NextImg:Why Do Truck Drivers Need to Speak English?

The left is furious that the Trump administration is officially enforcing (effective date: June 25) the longstanding law that truck drivers must be proficient in English.

The left claims that you don’t need to speak English to drive; this must be bigotry against immigrants, or against Spanish speakers, or against the uneducated, or against certain ethnicities.

It’s not.

Whether one is an immigrant or a native American, whether one has a college degree or just a high school diploma, whether one’s skin color is black or white or plaid or polka-dotted — none of this matters to the question of whether a person can be a safe truck driver.

What does matter?

Whether the person has quick reflexes, respects the rule of law, respects pedestrians and other drivers — that all matters.  Whether one respects the cargo one is hauling, whether one respects his employer and client — that matters. 

Whether one has decent vision and hearing, is attentive enough to make that myriad of split-second decisions between potholes and curbs, between red light and yellow, between debris in the road and people or animals who don’t belong there — that matters. 

Whether one is capable of being fully attentive for hours at a time without being distracted by music or cellphone or scenery or a cute girl across the street matters.  Distractions like these are among the biggest dangers.

And yes, whether the driver speaks English — the lingua franca of our very diverse United States — is at the top of the list as well.  It’s not about prejudice; it’s about functioning in the job.

Not everyone is cut out for being a truck driver.  There’s no constitutional right to drive a 60-foot-long, 80,000-lb vehicle full of hundreds of thousands of dollars’ worth of other people’s goods down a road at 70 mph, putting countless people at risk every day.

┄┄┄┄┄┄┄┄┄┄┄┄┄┄┄┄┄┄┄┄

* [REQUIRED WORK]
- A) List the distractions named in the opinion piece on truck drivers and English.
- B) Resume the opinion piece on truck drivers and English, picking up after its last sentence.

* [COLLECTED MATERIAL]
┄┄┄┄┄┄┄┄┄┄┄┄┄┄┄┄┄┄┄┄

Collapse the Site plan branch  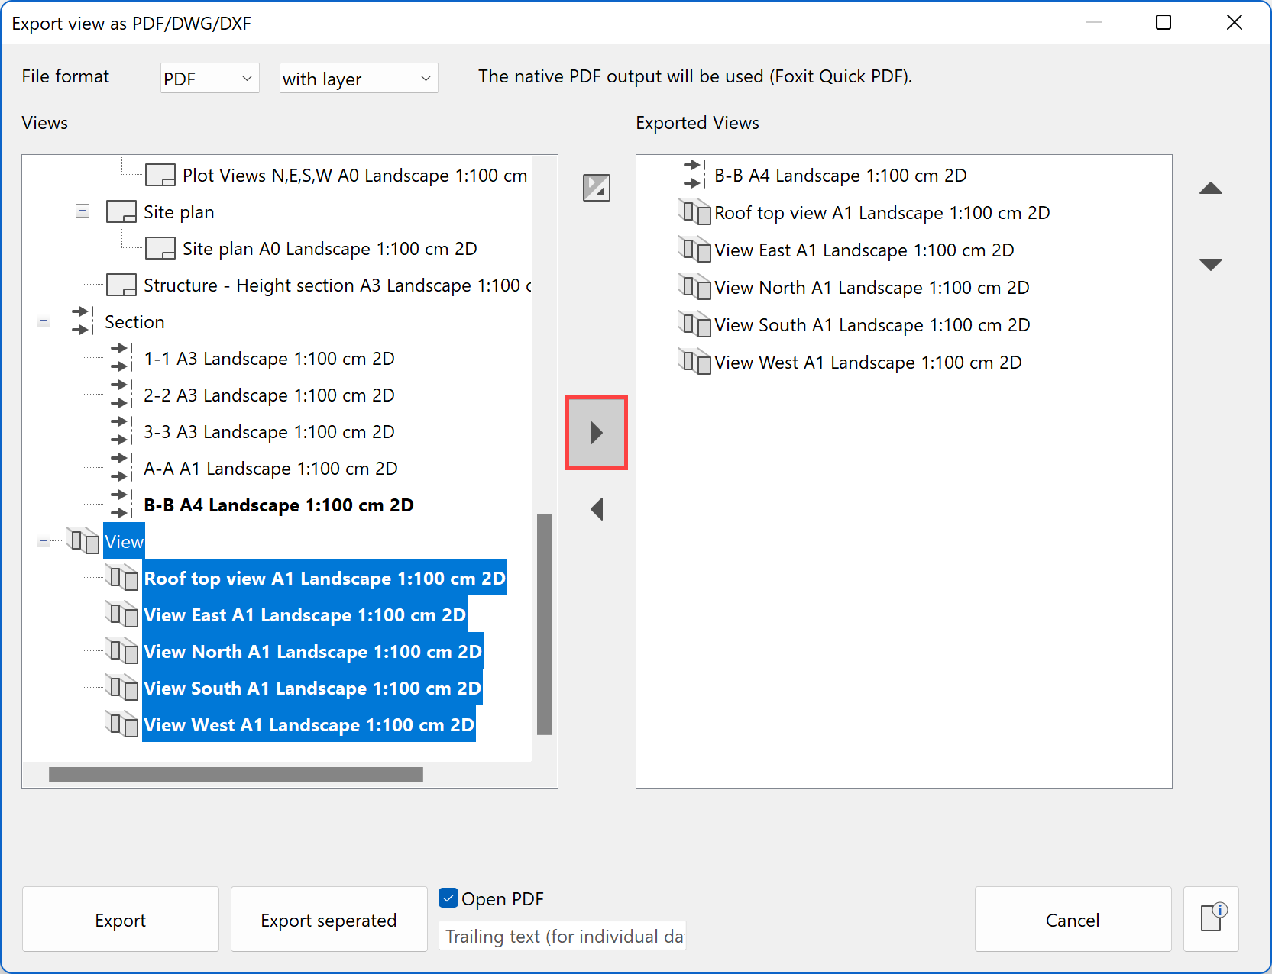83,211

┄┄┄┄┄┄┄┄┄┄┄┄┄┄┄┄┄┄┄┄

* [REPLIES]
- A) music, cellphone, scenery, a cute girl across the street

- B)
And if part of government’s job is to protect the public from reasonably controllable dangers — and yes, it is — the restriction of commercial drivers’ licenses has to be among these.

If you allow the opposition to establish the premises to an argument, you are sure to be manipulated.  The left argues that only bigotry would cause you to restrict CDLs from non-English speakers, to force the rest of us to spend our time proving that we aren’t bigoted, and to keep us from discussing why a driver’s language is a critical aspect of his job.

So why does it really matter?

Some things are obvious: 

Road Signs: Speed limit signs don’t require English proficiency, but many other warnings do.  They’re not all simple things to memorize, like “bridge out” or “one way.”  Many road signs are one-of-a kind instructions, specific to a location, construction site, or circumstance.  You need to be reasonably fluent.  With the spread of customizable electronic road signs, we can expect such a need to grow as the years go by.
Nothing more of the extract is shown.